父が1人で富士山の頂上に行くことは誰が見ても不可能です。
父は腰がだいぶ曲がっており、100メートル歩くのに5分ぐらいかかるようなスピードでしか歩けません。
だから、登るにしても近くの小さい山で何回か訓練してから行くようにすすめたりもしましたが、そうだなと言いつつ何もしません。

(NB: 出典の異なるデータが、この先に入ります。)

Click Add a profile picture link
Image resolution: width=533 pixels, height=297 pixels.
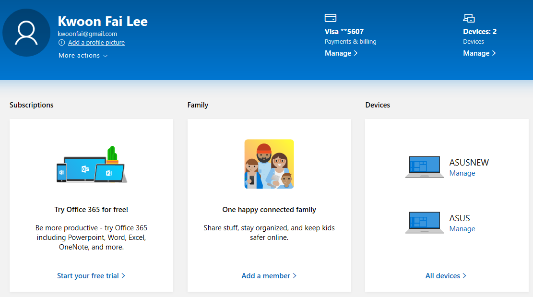point(96,43)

そこで、家族でどうやったら富士山頂上まで連れて行けるかを色々考えました。
「人手を何人か集めて神輿のようなもので担いで行こうか」
「ソリみたいなものでみんなで引っ張り上げることはできないか」
「地引網方式で長いロープで大勢で引くのはどうか」
なんてことを真剣に検討しました。
結局、富士山の頂上まで荷物を運んでいるブルドーザーに乗せられないかということになり、
人も運んでくれることが分かりました。
父は「ブルドーザーで富士山頂上を目指す」ことになったのです。
やりたいことをやる
この試みには賛否は色々あるかと思います。
ただ私は、88歳の父のやりたいことを貫く意志の凄みを感じました。
- 人に止められてでもやりたいことを見つける
- ゴールの達成方法は分からないけどできると信じている
- 熱意によって周りの反対者を応援者に変える
やりたいことを実現するための見本のような態度を父は取っているなと感心しました。
この意欲の源泉はなんだろう?
- 死の恐怖を超越しているから
- 年を取ると子供に返るというから、子供のような熱意が芽生えているから
- 生命力が強いから
などが思い浮かぶのですが本当のところは分かりません。
とにかく、88歳という年齢でこの熱意を持っている父を見て、自分もいつまでもチャレンジし続ける年寄りもいいなと思いました。